A memoir of a true Southasian, Under the Same Sky narrates a deeply personal experience of the transformation of the Indian subcontinent through the greater part of the 20th century, tinted with the hopes and dreams, sorrows and struggles of Perveen Ahmad and those close to her.
Witness to the dissection of an ancient land bound together by history, tradition and culture, Perveen Ahmad was, in her own words, ‘an alloy of several cultures’, a quintessential example of the melding of peoples that has long defined the Indian subcontinent. Her childhood was spent in a railway colony in Allahabad, her formative years and early adulthood spent in Lahore, in the newly born country of Pakistan. And finally, she chose to become a citizen of Bangladesh, accompanying her Bengali husband, the renowned playwright Sayeed Ahmad, to the newly liberated nation and making it her own through her activism and entrepreneurial work for women’s empowerment.

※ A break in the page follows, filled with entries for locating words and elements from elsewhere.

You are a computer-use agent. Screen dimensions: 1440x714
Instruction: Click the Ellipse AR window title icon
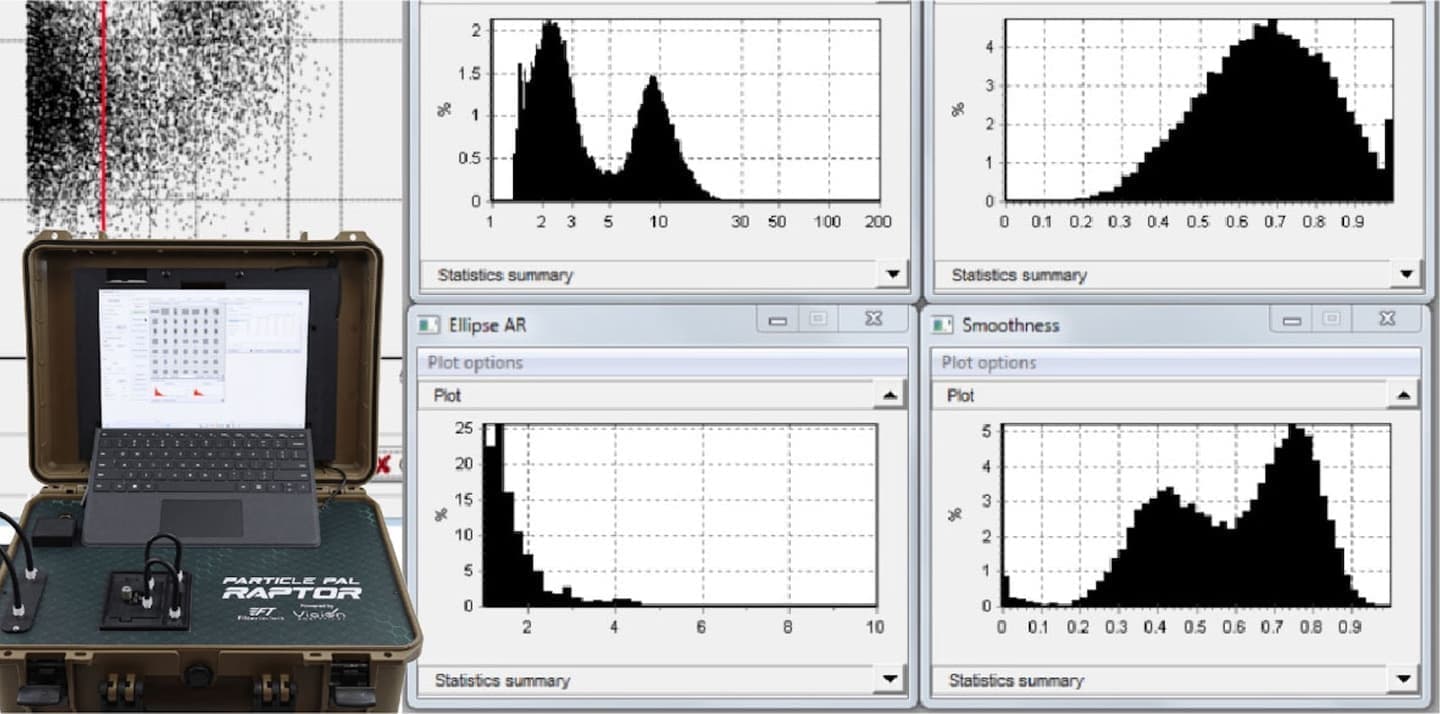pyautogui.click(x=430, y=325)
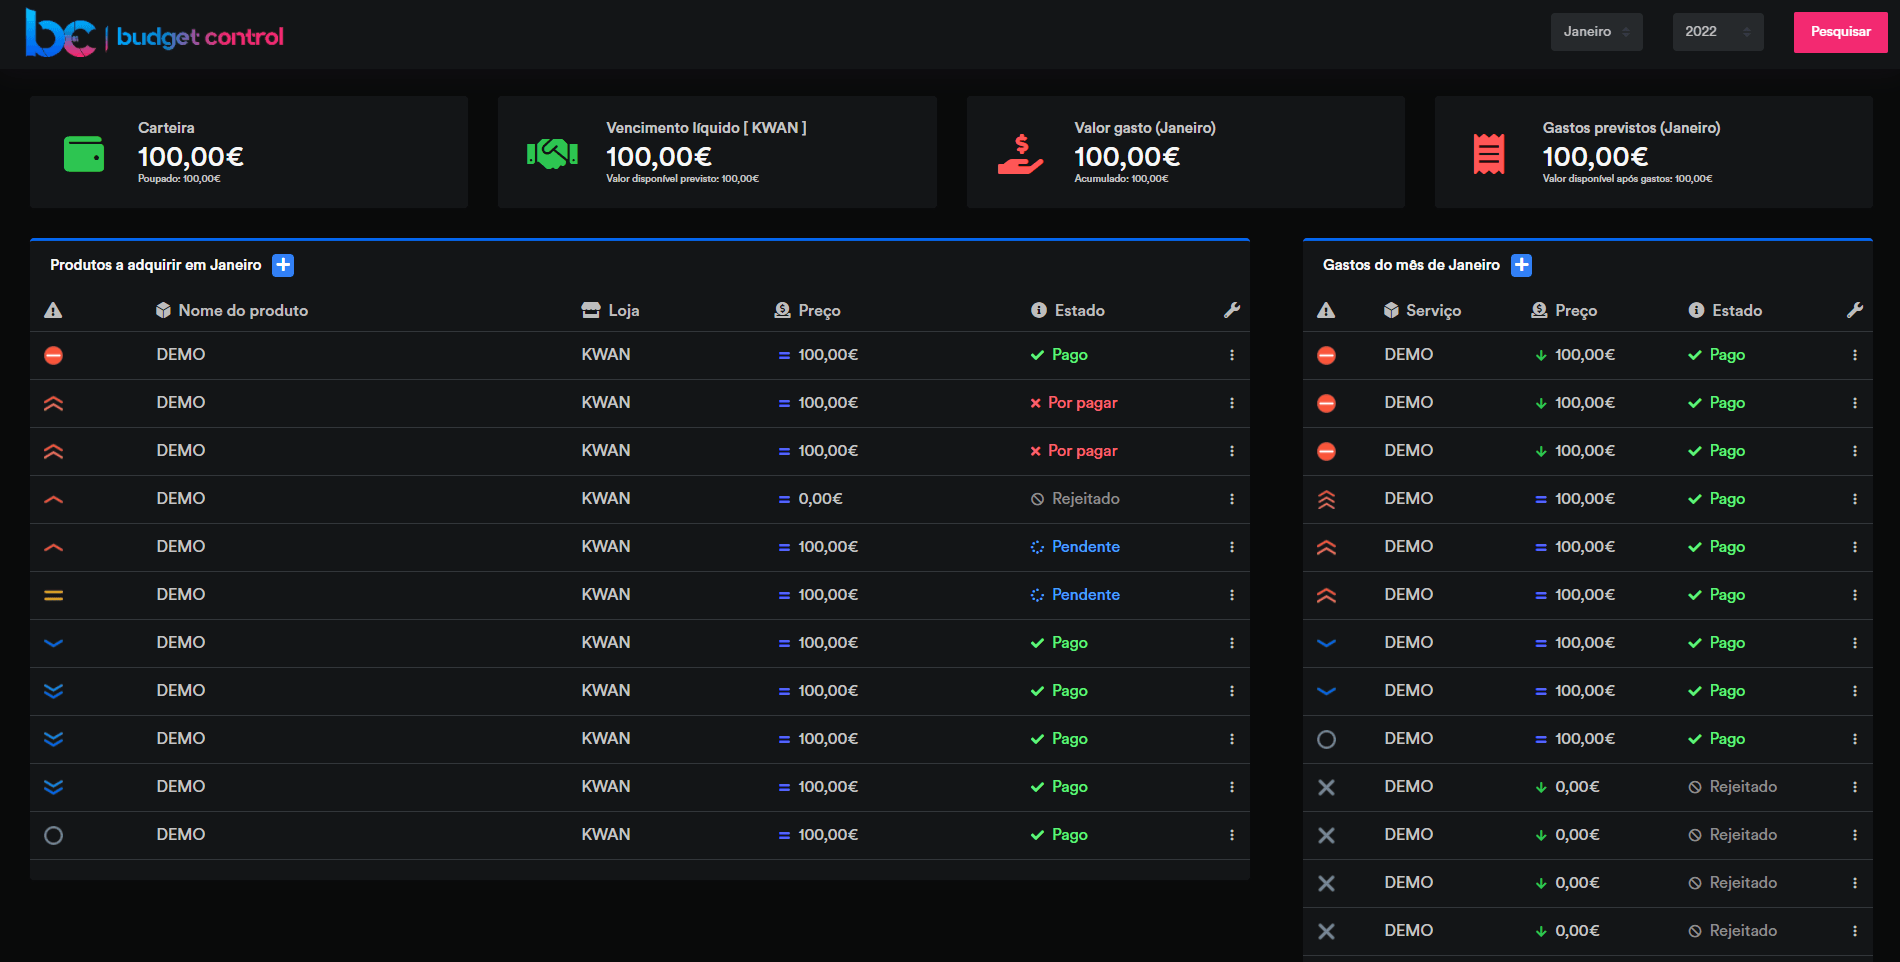Click the budget control logo
1900x962 pixels.
(155, 35)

This memoir, not unlike the author herself, is an alloy. It is at once a historical narrative of some of the most defining moments in the subcontinent’s formation, a lyrical journey through the life of a woman with some singular experiences and a thoughtful rumination on culture, identity and self-expression in the context of the subcontinent by a keen, insightful mind and an empathetic soul.
Under the Same Sky will attract readers interested in different historical perspectives, personal memoirs enlivened by unique experiences and those drawn to distinctive voices with distinctive thoughts and views.